* **WHAT IS NEEDED**
Each line in the records below, from the one that contains "Conditioning (58, 2001)" to the one that contains "Tryouts (40, 2292)", should be reproduced exactly, the first and last included.

-- GIVEN DATA follows --

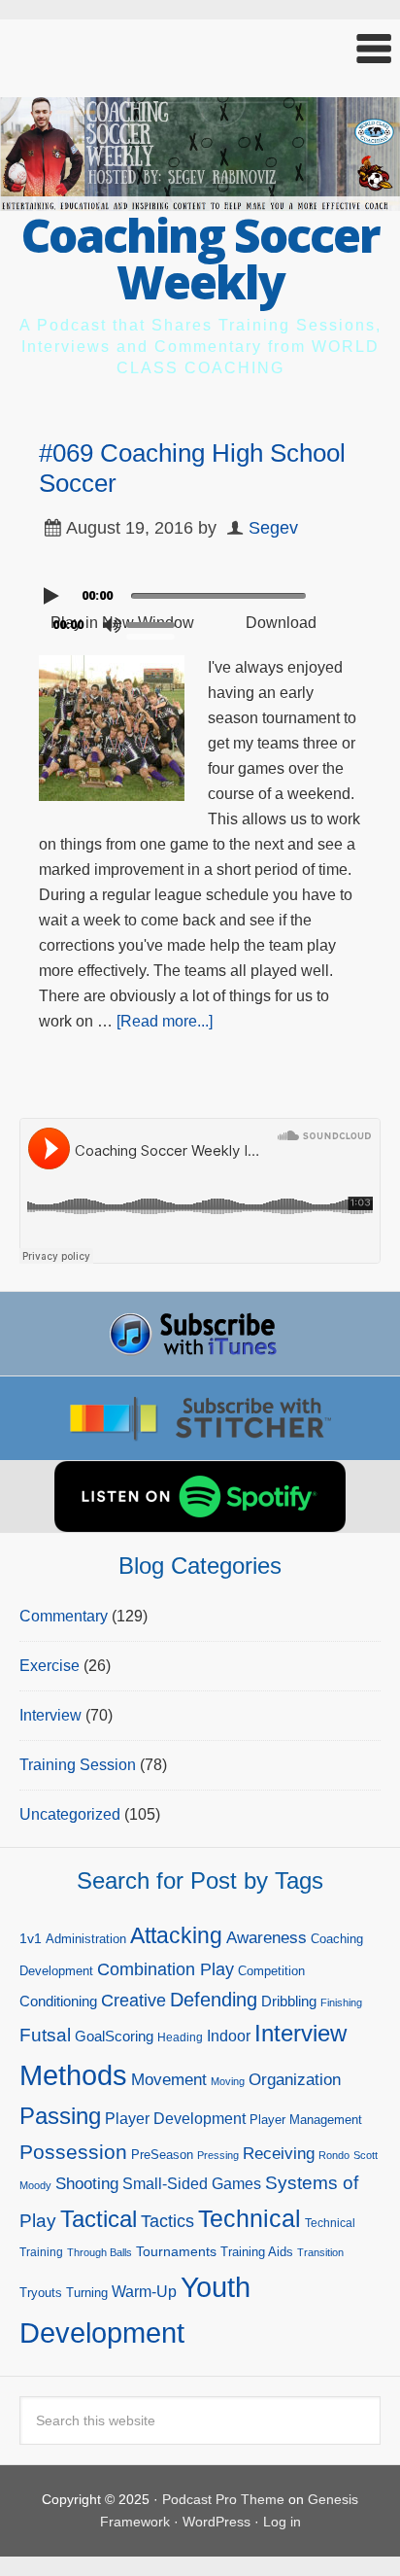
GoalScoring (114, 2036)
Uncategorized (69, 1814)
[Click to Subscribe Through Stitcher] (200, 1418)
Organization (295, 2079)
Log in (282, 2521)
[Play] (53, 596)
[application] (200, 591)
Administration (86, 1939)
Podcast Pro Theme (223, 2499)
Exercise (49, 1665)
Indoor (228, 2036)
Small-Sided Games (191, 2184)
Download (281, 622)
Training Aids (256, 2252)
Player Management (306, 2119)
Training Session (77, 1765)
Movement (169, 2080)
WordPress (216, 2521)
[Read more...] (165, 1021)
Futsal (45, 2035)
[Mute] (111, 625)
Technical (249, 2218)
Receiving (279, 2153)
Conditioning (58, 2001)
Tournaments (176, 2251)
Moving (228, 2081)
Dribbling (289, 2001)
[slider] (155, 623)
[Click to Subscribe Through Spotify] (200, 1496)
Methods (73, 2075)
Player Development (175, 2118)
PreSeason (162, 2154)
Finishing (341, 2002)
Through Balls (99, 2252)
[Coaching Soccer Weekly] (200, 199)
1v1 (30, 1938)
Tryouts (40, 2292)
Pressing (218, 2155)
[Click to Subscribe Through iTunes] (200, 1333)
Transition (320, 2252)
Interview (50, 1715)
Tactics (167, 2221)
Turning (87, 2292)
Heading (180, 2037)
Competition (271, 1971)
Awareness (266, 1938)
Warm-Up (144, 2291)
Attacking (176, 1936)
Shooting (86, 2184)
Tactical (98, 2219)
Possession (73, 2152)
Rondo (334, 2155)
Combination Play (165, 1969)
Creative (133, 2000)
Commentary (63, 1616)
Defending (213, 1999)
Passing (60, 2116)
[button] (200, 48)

-- GIVEN DATA concluded --
-- GIVEN DATA follows --

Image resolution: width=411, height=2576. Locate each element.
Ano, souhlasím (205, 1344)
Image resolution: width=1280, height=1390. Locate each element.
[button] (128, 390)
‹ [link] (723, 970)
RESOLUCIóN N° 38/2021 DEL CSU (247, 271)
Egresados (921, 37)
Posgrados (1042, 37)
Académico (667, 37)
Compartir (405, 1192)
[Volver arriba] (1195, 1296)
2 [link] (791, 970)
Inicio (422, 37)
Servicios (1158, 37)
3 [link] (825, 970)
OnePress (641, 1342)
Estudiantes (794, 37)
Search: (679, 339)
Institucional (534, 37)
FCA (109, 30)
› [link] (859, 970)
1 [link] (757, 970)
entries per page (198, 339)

-- GIVEN DATA concluded --

* **ANSWER TO THIS EXERCISE**
Conditioning (58, 2001)
Tournaments (176, 2251)
Moving (228, 2081)
Dribbling (289, 2001)
[slider] (155, 623)
[Click to Subscribe Through Spotify] (200, 1496)
Methods (73, 2075)
Player Development (175, 2118)
PreSeason (162, 2154)
Finishing (341, 2002)
Through Balls (99, 2252)
[Coaching Soccer Weekly] (200, 199)
1v1 (30, 1938)
Tryouts (40, 2292)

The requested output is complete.